Victoria Humphries helps leaders and teams hold their nerve and keep moving through prolonged change, drawing on a 25-year executive career and her experience on the first all-female expedition to the North Pole.
Full Profile
Why organisations work with Victoria Humphries
- A lived account of decision-making in life-threatening conditions, including falling through Arctic ice, that translates directly to how senior teams behave when the stakes are real and the recovery margin is thin.
- An executive track record across teaching, governance, consulting and running an EdTech business, so the resilience material lands as commercial advice, not adventure storytelling.
- A specific focus on the leadership behaviours that hold workforces together through repeated restructure: small steps, visible composure, recovery from setback.
- Co-author of Frigid Women, the published account of the 1997 first all-female North Pole expedition, which gives the keynote a documentary anchor rather than a retold anecdote.
- Repeat use by leadership-development and change programmes at AkzoNobel, Tarmac, Coventry Building Society, COBIS, Pfizer and ServiceNow.
Biography highlights
- Member of the first all-female relay expedition to the North Pole, 1997.
- Co-author of Frigid Women, published by Eye Books, written with her mother, Sue Riches.
- Three-time Guinness World Record holder, as cited on her speaker profiles.
- 25-plus years across education, governance and commercial leadership, including managing director of an EdTech company.
- Keynote and workshop client list including AkzoNobel, Coventry Building Society, British Telecom, AQA Education, Tarmac Springboard, Pfizer, ServiceNow and COBIS.
Biography
The 1997 expedition to the North Pole was twenty women in a relay across shifting Arctic ice, in temperatures around minus 40, with rescue dependent on aircraft that could only land in a narrow weather window. Victoria Humphries was one of them.
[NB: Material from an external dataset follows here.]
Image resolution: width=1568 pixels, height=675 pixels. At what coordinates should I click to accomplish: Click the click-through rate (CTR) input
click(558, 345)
She and her mother Sue went through the ice into the Arctic Ocean at one point and got themselves out. That story sits underneath the rest of her work as a leadership speaker.
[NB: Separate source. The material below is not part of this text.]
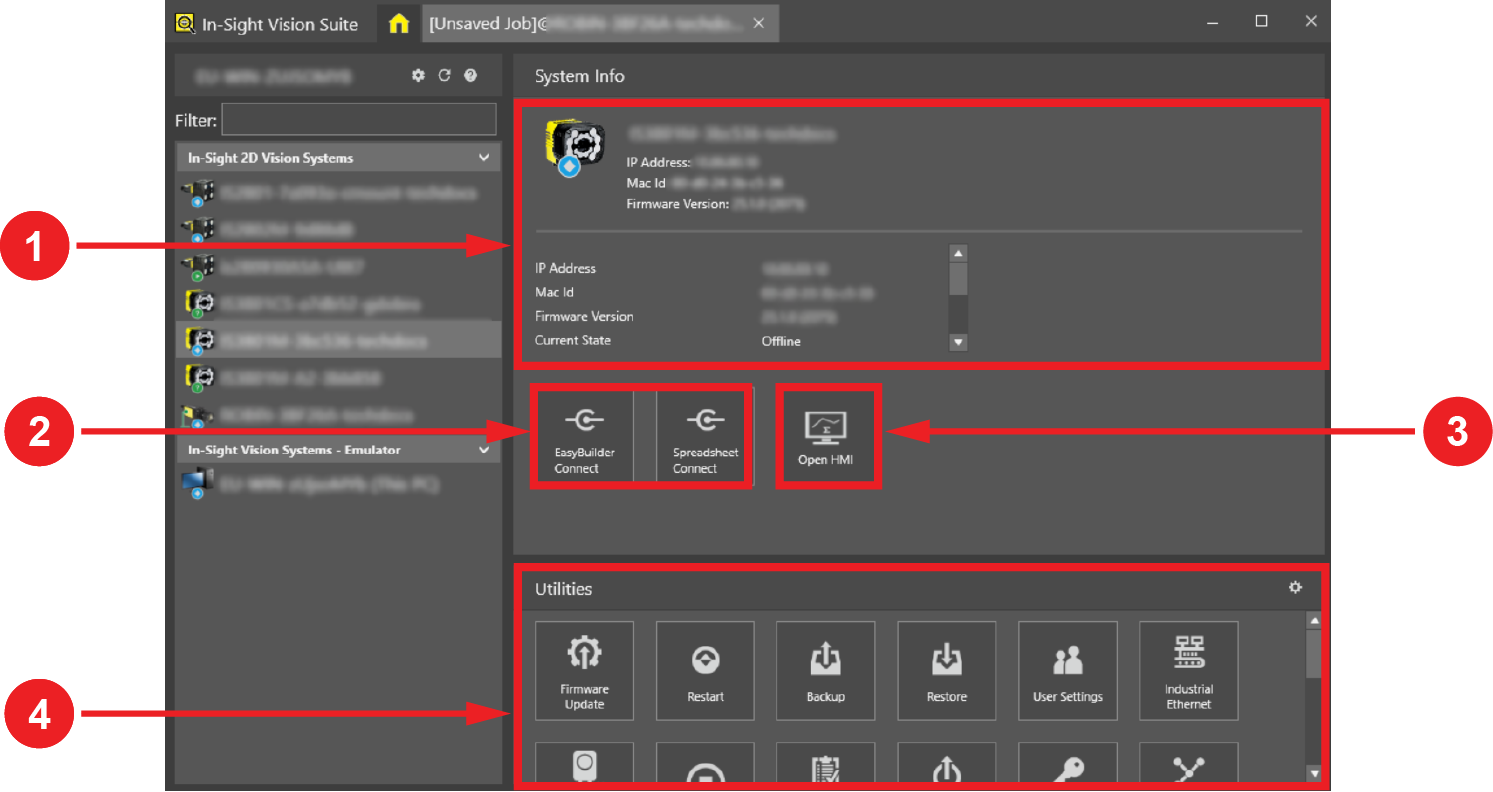The width and height of the screenshot is (1493, 792).
Task: Click the Restart utility icon
Action: tap(705, 670)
The expedition is documented in Frigid Women, the book she co-wrote with her mother and published through Eye Books. It is not a motivational text. It is an account of how a non-professional team prepared for, survived and recovered from a sustained ordeal, and what each person had to manage in their own head to keep going. That makes it useful source material for organisations dealing with fatigue and repeated change, rather than a one-off shock.
The commercial track record is what allows the polar story to do useful work in a corporate room. Twenty-five years of teaching, governance, consultancy and running an EdTech business gives her the language of leadership development, restructure and team performance. Programmes she has delivered for AkzoNobel, Coventry Building Society, Tarmac, Pfizer, COBIS and ServiceNow are positioned as resilience and change content, not adventure speeches.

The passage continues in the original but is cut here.